The first in-person Climate Majority Forum took place on 15th and 16th March in London, with workshops and presentations for “anyone who resonates with what the CMP is advocating”.
Which all sounds very good and very noble—but is it all enough? Read’s book includes a section on “goodbye to 1.5”. The Paris agreement is dead in the water; a permanently changed climate is here; emissions are increasing, not being curbed. Perhaps sensing my wish for optimism, Lucas explains that community cohesion uniting across disparate demographics is already evident, from “the local football club to the local book club”.

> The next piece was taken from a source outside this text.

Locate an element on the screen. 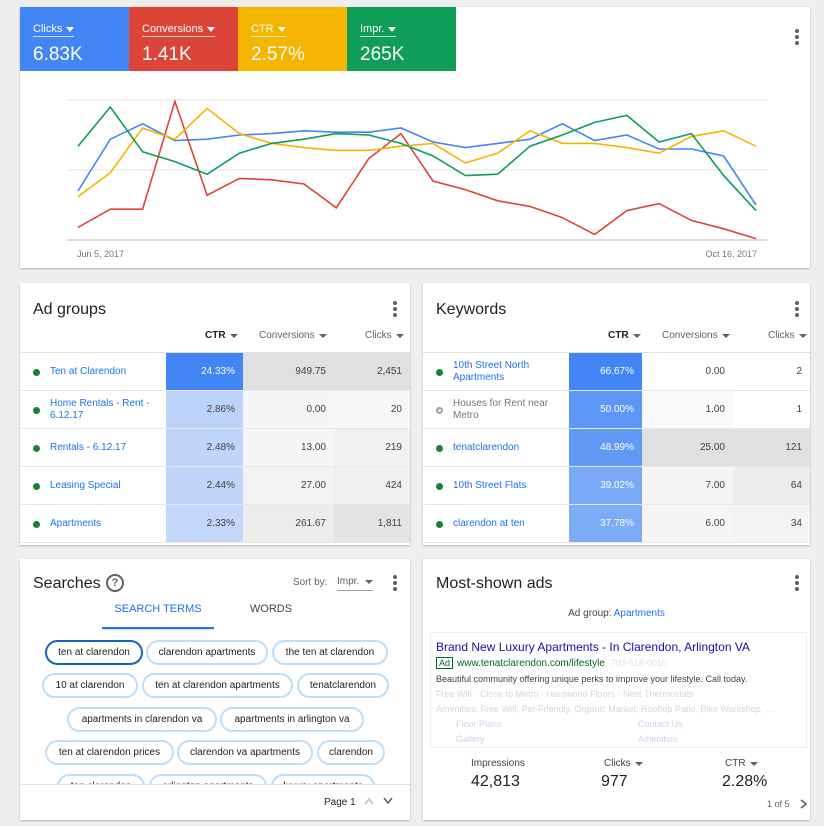 The height and width of the screenshot is (826, 824). metric-tile-ctr: CTR 2.57% is located at coordinates (292, 39).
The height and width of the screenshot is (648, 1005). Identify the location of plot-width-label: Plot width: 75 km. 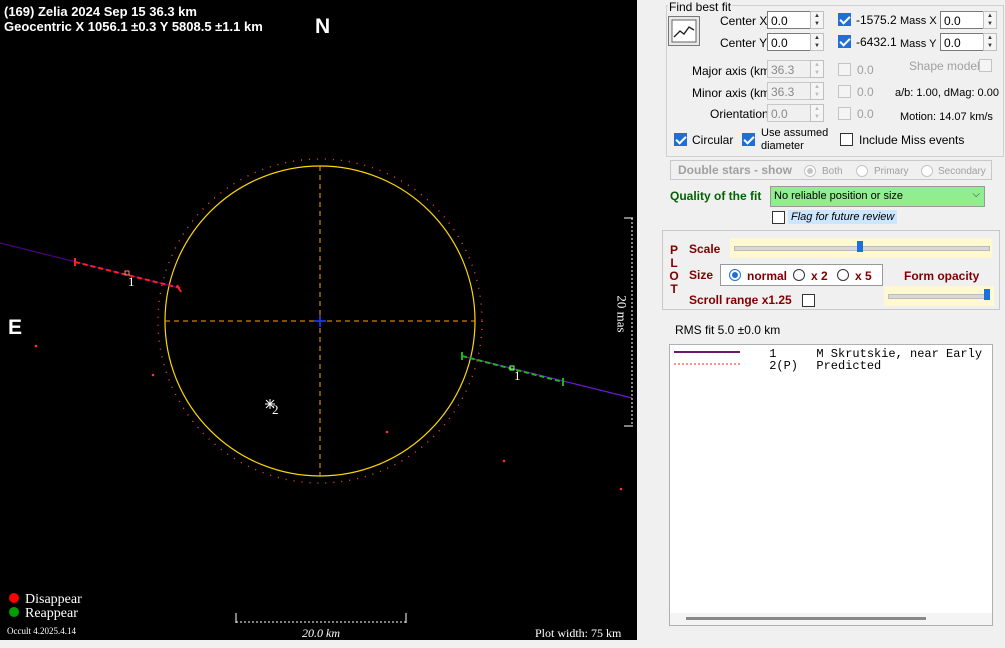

We know how to organise around a shared passion—but to date the focus of climate action has been too abstract, on CO2, an invisible gas. If activists switch attention to greening local communities, to food security and to the protection of nature, “that’s the way to bring climate action to people’s everyday lives in a way that is tangible”, Lucas says. In fact, adds Read, “the actual work will barely mention the word climate”.
I still ask for a rallying cry. “Come to our website and see the diversity of the stuff that we do”, offers Read, bloodlessly. “There is no one simple call to action. Rather, the call is to find your place and add your unique talents.”
I wanted to end our conversation—and this column—with a clear view of how The Climate Majority Project will mobilise the masses. I ended up none the wiser. But perhaps that’s the point. Until most of us do something, and re-orientate our lives towards climate action, we won’t have the answers. It’s up to all of us to change.
With that, the call must end. Read is eager to tend to his vegetable small holding. Growing our own food is something we might all need to do, soon enough.